Word and element locating data:

================

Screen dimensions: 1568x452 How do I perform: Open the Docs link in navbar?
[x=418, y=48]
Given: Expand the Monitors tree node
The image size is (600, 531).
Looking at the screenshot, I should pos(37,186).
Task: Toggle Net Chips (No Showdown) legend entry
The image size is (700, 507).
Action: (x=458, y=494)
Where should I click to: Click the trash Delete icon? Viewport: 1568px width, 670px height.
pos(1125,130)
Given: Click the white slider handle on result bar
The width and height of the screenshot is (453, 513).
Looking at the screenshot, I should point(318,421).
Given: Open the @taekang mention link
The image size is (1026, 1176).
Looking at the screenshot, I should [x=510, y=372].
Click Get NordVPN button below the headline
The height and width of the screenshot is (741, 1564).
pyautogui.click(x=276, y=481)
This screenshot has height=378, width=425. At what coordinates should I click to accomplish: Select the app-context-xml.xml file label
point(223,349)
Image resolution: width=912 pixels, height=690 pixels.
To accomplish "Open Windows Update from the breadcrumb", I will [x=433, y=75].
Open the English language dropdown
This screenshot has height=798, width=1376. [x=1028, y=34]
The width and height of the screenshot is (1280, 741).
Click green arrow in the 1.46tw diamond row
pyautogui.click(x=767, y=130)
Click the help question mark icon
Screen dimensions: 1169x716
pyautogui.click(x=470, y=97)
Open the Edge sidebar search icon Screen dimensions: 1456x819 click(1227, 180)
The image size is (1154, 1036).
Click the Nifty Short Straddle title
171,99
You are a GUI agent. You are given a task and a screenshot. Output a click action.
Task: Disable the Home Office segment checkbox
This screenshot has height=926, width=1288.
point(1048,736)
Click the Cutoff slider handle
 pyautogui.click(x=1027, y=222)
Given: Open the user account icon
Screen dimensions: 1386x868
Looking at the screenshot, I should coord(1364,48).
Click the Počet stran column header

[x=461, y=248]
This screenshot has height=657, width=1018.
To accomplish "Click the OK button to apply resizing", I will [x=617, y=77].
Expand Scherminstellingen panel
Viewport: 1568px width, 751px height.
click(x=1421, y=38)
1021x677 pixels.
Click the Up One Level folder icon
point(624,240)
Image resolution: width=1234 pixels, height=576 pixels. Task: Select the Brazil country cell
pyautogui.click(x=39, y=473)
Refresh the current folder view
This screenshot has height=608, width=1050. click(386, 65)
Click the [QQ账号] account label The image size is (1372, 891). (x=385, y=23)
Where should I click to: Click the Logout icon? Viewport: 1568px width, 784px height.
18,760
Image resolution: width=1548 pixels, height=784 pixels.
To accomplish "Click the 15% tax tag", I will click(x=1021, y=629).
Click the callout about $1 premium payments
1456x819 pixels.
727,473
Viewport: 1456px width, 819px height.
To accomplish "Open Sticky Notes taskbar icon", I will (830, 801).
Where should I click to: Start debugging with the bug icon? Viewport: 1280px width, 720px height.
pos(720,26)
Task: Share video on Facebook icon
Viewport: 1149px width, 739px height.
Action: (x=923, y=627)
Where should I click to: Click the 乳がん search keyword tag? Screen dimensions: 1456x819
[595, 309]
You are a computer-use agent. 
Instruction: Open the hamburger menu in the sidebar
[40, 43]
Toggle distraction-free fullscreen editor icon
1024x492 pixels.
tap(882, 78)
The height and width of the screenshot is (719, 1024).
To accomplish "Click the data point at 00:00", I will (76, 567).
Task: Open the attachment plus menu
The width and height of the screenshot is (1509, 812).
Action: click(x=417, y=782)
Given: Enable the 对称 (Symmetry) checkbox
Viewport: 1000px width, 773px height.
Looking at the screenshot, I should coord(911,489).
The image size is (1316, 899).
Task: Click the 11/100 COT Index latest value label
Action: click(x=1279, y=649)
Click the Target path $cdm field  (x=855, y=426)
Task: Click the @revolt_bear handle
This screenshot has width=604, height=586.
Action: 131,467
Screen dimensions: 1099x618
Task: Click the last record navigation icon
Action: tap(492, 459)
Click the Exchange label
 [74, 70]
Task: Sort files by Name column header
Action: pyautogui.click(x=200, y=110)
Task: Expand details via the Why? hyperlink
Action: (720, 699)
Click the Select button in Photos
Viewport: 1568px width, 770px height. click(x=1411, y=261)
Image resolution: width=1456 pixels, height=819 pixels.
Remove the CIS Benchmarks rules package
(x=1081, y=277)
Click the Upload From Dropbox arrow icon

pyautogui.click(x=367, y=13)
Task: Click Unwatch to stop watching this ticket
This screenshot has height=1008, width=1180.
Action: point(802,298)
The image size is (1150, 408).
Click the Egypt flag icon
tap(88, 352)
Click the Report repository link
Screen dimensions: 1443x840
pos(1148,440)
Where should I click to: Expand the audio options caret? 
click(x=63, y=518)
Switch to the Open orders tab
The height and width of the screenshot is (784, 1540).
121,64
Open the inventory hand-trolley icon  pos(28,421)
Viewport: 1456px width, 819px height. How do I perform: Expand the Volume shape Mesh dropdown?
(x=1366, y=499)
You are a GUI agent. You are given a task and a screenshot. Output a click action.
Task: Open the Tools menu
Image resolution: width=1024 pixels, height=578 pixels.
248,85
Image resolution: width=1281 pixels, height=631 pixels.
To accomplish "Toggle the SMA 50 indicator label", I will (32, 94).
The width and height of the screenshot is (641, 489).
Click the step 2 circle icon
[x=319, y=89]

================

## Task prompt
Rewrite the stretch from the line containing "This screenshot has height=378, width=425." through the line containing "Click the [QQ账号]", changing "checkbox" to "tick box" and leaving everything else as it is.

## Task output
This screenshot has height=378, width=425. At what coordinates should I click to accomplish: Select the app-context-xml.xml file label
point(223,349)
Image resolution: width=912 pixels, height=690 pixels.
To accomplish "Open Windows Update from the breadcrumb", I will [x=433, y=75].
Open the English language dropdown
This screenshot has height=798, width=1376. [x=1028, y=34]
The width and height of the screenshot is (1280, 741).
Click green arrow in the 1.46tw diamond row
pyautogui.click(x=767, y=130)
Click the help question mark icon
Screen dimensions: 1169x716
pyautogui.click(x=470, y=97)
Open the Edge sidebar search icon Screen dimensions: 1456x819 click(1227, 180)
The image size is (1154, 1036).
Click the Nifty Short Straddle title
171,99
You are a GUI agent. You are given a task and a screenshot. Output a click action.
Task: Disable the Home Office segment tick box
This screenshot has height=926, width=1288.
point(1048,736)
Click the Cutoff slider handle
 pyautogui.click(x=1027, y=222)
Given: Open the user account icon
Screen dimensions: 1386x868
Looking at the screenshot, I should coord(1364,48).
Click the Počet stran column header

[x=461, y=248]
This screenshot has height=657, width=1018.
To accomplish "Click the OK button to apply resizing", I will [x=617, y=77].
Expand Scherminstellingen panel
Viewport: 1568px width, 751px height.
click(x=1421, y=38)
1021x677 pixels.
Click the Up One Level folder icon
point(624,240)
Image resolution: width=1234 pixels, height=576 pixels. Task: Select the Brazil country cell
pyautogui.click(x=39, y=473)
Refresh the current folder view
This screenshot has height=608, width=1050. click(386, 65)
Click the [QQ账号] account label The image size is (1372, 891). (x=385, y=23)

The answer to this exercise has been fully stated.